• LIST OF TASKS
[1] Reproduce verbatim the stretch of the book listing from "Migration. Betrayal. Family" through "with high stakes.".
[2] In the book listing, in which city was Daniel Alarcón born?
[3] Which stories in The King Is Always Above the People does the book listing name?
[START OF TEXT PROVIDED]
The King Is Always Above the People

By Daniel Alarcón

Longlisted for the National Book Award for Fiction

An unforgettable collection of stories from Daniel Alarcón, one of the New Yorker’s 20 best writers under 40, and one of the best storytellers of our time.

Migration. Betrayal. Family secrets. Doomed love. Uncertain futures. In Daniel Alarcón’s hands, these are transformed into deeply human stories with high stakes.

In ‘The Thousands’, people are on the move and forging new paths; hope and heartbreak abound. A man deals with the fallout of his blind relatives’ mysterious deaths and his father’s mental breakdown and incarceration in ‘The Bridge’. A gang member discovers a way to forgiveness and redemption through the haze of violence and trauma in ‘The Ballad of Rocky Rontal’. And in the tour de force novella, ‘The Auroras’, a man severs himself from his old life and seeks to make a new one in a new city, only to find himself seduced and controlled by a powerful woman.

Richly drawn, full of unforgettable characters, The King is Always Above the People reveals experiences both unsettling and unknown, and yet eerily familiar in this new world.

Format: Paperback
Release Date: 22 Feb 2018
Pages: 256
ISBN: 978-0-00-751736-7
Daniel Alarcón was born in Lima, Peru, in 1977 and raised in Birmingham, Alabama. His collection of short stories, ‘War By Candlelight’, was published in 2005 to great acclaim, and was followed by a novel, ‘Lost City Radio’, in 2007. His writing has appeared in ‘McSweeney’s’, ‘n+1’, and ‘Harper’s’, and he has been named one of the 20 best writers under 40 by the ‘New Yorker. He lives in Oakland, California. ‘At Night We Walk in Circles’ is his second novel.
[END OF TEXT PROVIDED]
[START OF EXTRACTED MATERIAL]
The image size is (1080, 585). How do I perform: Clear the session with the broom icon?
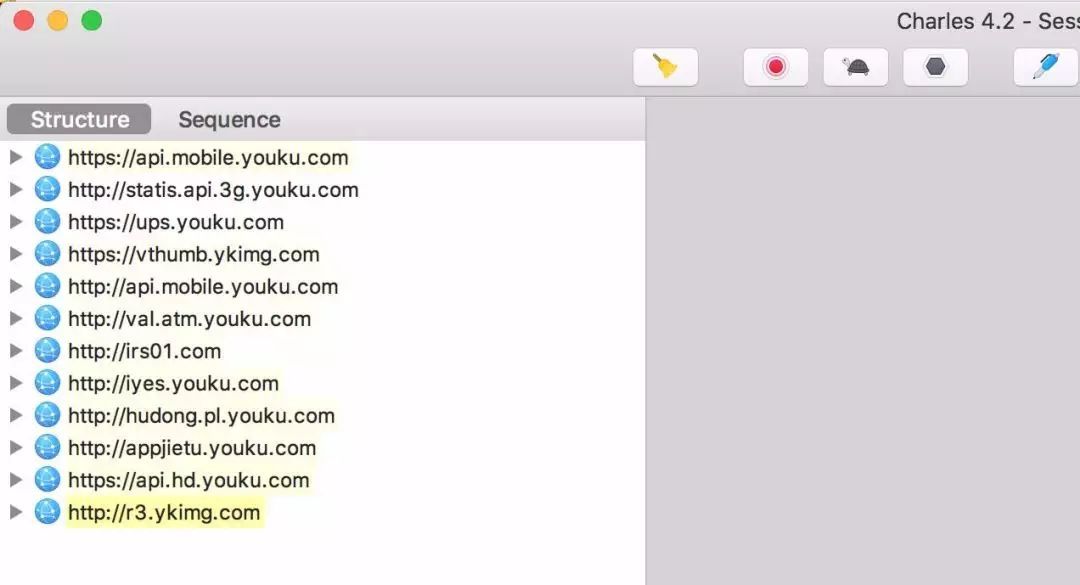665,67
[END OF EXTRACTED MATERIAL]
[START OF EXTRACTED MATERIAL]
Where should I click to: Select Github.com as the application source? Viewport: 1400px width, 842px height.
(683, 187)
[END OF EXTRACTED MATERIAL]
• THE RESPONSES
[1]
Migration. Betrayal. Family secrets. Doomed love. Uncertain futures. In Daniel Alarcón’s hands, these are transformed into deeply human stories with high stakes.

[2] Lima, Peru.

[3]
The Thousands
The Bridge
The Ballad of Rocky Rontal
The Auroras